**ACTIVITY:** Copy the records below exactly.

**PROVIDED ENTRIES:**
--

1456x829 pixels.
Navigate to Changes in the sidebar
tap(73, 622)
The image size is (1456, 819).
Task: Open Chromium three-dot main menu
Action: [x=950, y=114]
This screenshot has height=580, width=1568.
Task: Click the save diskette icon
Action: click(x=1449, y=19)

--

**COMPLETED EXERCISE:**
1456x829 pixels.
Navigate to Changes in the sidebar
tap(73, 622)
The image size is (1456, 819).
Task: Open Chromium three-dot main menu
Action: [x=950, y=114]
This screenshot has height=580, width=1568.
Task: Click the save diskette icon
Action: click(x=1449, y=19)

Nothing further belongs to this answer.